Israel também evoluiu sua abordagem, aprendendo com as falhas táticas daquela guerra, mas também adotando meios de guerra mais destrutivos que priorizam o uso indiscriminado e punitivo do poder de fogo militar em detrimento da preservação de sua reputação internacional.
A guerra de 2006 terminou com a emissão da Resolução 1701 do Conselho de Segurança da ONU, solicitando ao Líbano e a Israel que cessassem imediata e permanentemente todas as operações militares, a mobilização e o reforço da Força Interina das Nações Unidas no Líbano (UNIFIL) na fronteira e a retirada israelense para além da Linha Azul que separa os dois estados.
A brutalidade da atual ofensiva
Mas na esteira dos assassinatos de Nasrallah e outros comandantes e estrategistas de alto escalão do Hezbollah, o estado de ocupação intensificou sua ofensiva no Líbano, com consequências devastadoras.
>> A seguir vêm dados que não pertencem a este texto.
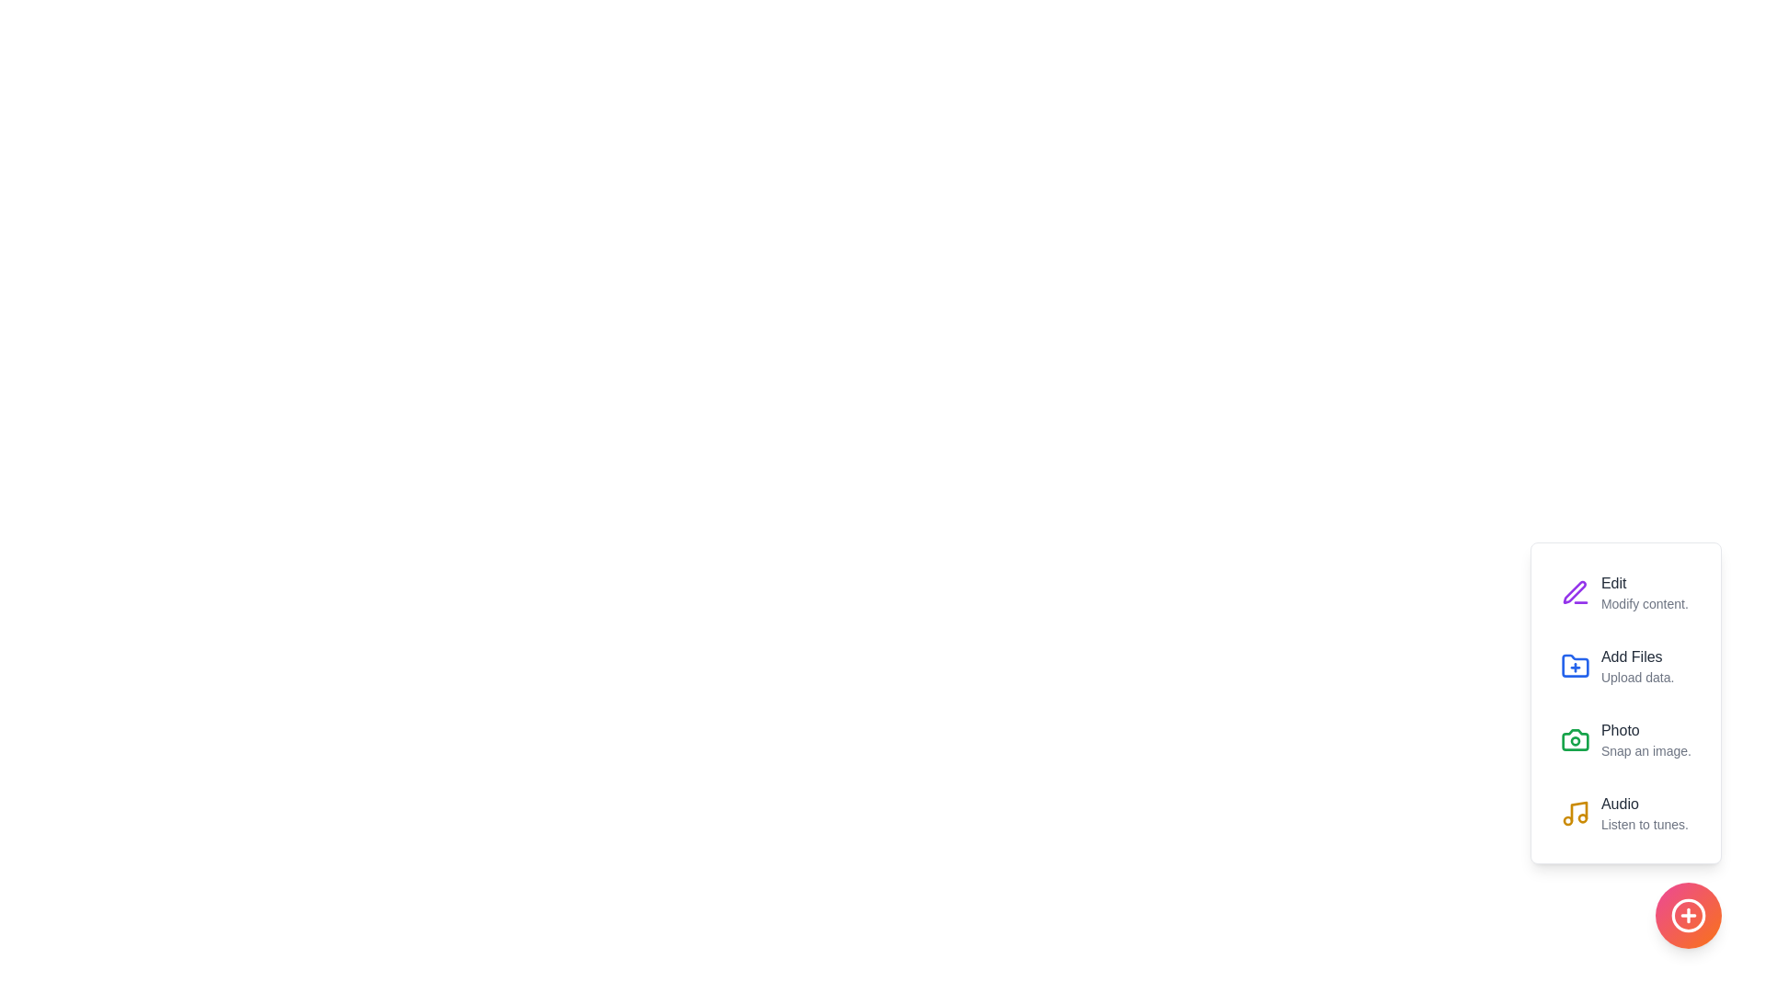 The width and height of the screenshot is (1766, 993). I want to click on the Add Files option from the menu, so click(1625, 667).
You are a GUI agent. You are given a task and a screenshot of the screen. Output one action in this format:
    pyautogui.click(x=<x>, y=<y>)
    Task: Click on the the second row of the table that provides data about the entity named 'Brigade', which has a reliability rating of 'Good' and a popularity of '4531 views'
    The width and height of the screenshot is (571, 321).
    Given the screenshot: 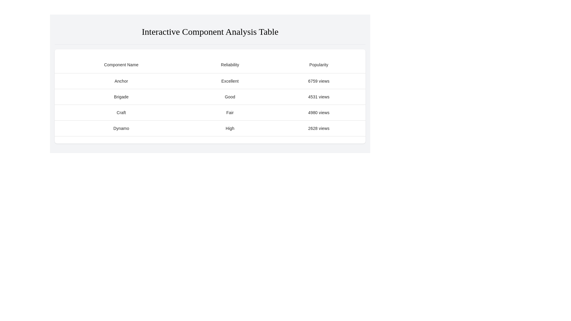 What is the action you would take?
    pyautogui.click(x=210, y=97)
Ataques aéreos direcionados à infraestrutura de comunicação e aos complexos de liderança do Hezbollah custaram a vida de mais de 37 combatentes do Hezbollah, mas são as baixas civis que têm sido mais impressionantes.
Mais de 2.000 civis libaneses, incluindo mulheres e crianças, foram mortos – quase o dobro do número de mortos em 2006 – e mais de 10.000 feridos em menos de duas semanas, levando organizações internacionais a considerar essas ações potenciais crimes de guerra. Em 2006, durante 34 dias de agressões de Israel, o número total de mortos foi de 1.300. O bombardeio israelense do sul do Líbano e Beirute hoje reflete a devastação de 18 anos atrás, quando vilas no Vale do Bekaa e os subúrbios ao sul de Beirute foram atingidos de forma semelhante.
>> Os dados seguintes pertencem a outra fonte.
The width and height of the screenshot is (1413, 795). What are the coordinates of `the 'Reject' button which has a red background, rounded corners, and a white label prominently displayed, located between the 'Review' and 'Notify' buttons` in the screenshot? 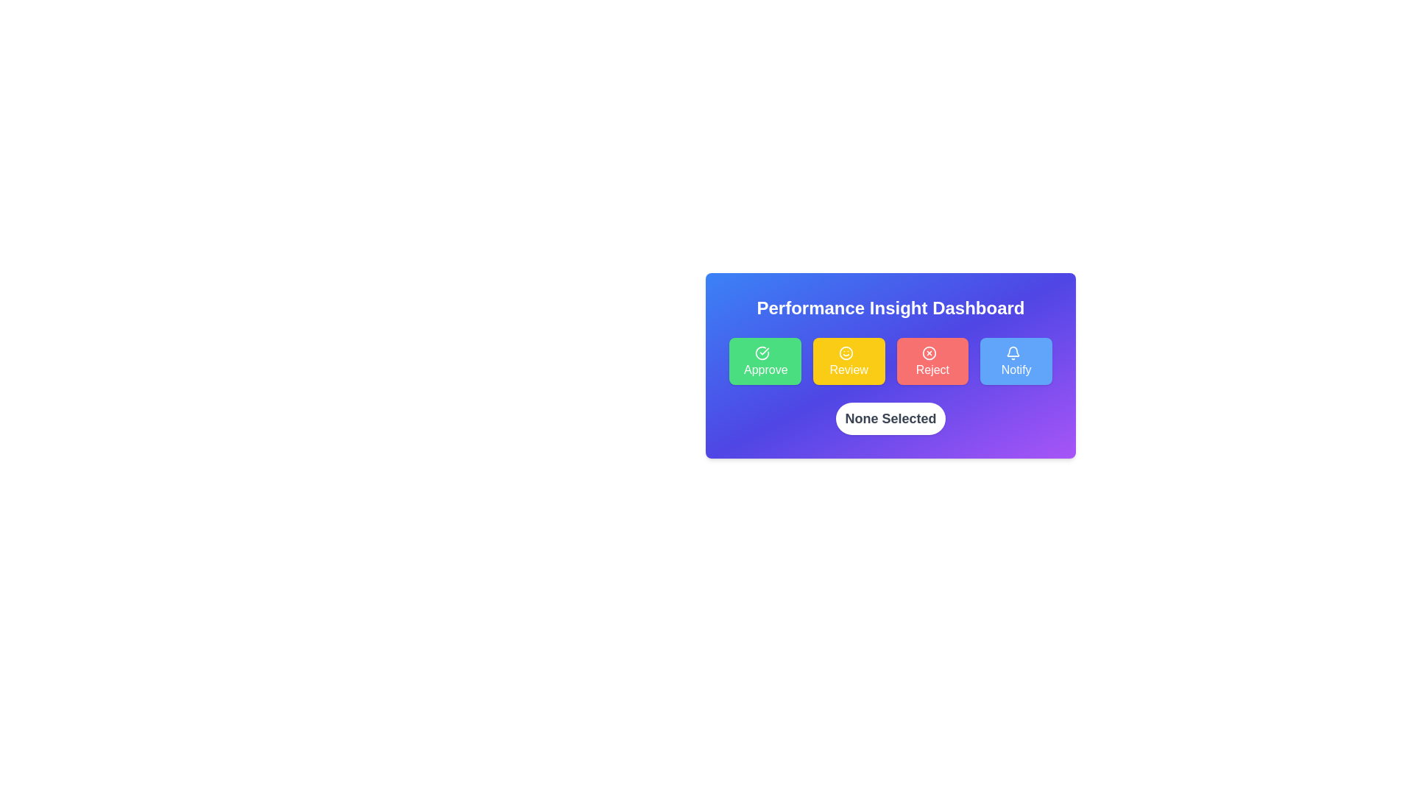 It's located at (931, 361).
Apesar dos enormes reveses, o Hezbollah continuou a lançar ataques de foguetes profundamente em território israelense, demonstrando uma resiliência que reflete seus ganhos estratégicos da guerra de 2006. Nos últimos dias, a resistência libanesa parece ter virado a maré ainda mais, atingindo a principal cidade portuária israelense de Haifa com mais de 200 projéteis em um ataque historicamente sem precedentes à cidade e seus arredores.
Aprendendo com 2006: a “Doutrina da Força” de Israel
Uma das principais lições que Tel Aviv parece ter absorvido de sua campanha militar de 2006 é aplicar um uso excessivo de força, independentemente de qualquer reação internacional que a acompanhe. O autor do relatório do CSIS, Daniel Byman, aponta que a guerra de Israel em Gaza e seus recentes ataques ao Líbano “mostraram claramente que a doutrina de Israel de usar a força também se tornou mais destrutiva”.
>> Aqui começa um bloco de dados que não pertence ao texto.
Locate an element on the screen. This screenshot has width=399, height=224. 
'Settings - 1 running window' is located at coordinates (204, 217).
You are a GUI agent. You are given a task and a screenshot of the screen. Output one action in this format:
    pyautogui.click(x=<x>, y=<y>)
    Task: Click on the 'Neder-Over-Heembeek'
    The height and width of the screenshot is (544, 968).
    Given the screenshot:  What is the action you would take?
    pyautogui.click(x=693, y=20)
Em 2008, o chefe do Comando Norte do exército israelense, Major General Gadi Eisenkot, alertou após a guerra de 2006 que, da próxima vez, Israel destruiria “cada vila de onde atirasse” e faria o Hezbollah pagar um alto preço doméstico por suas ações.
O relatório do CSIS observa que Israel está menos preocupado em prejudicar sua reputação internacional do que estava em 2006: “Após as mortes de dezenas de milhares de civis em Gaza, matar mais no Líbano provavelmente não tornará a situação pior”.
Apesar de seu poder de fogo esmagador, a invasão terrestre de Israel durante a guerra de 2006 expôs falhas táticas significativas. Após duas semanas de ataques aéreos pesados, Israel lançou a “Operação Mudança de Direção”, mobilizando milhares de soldados para o sul do Líbano para eliminar os combatentes do Hezbollah.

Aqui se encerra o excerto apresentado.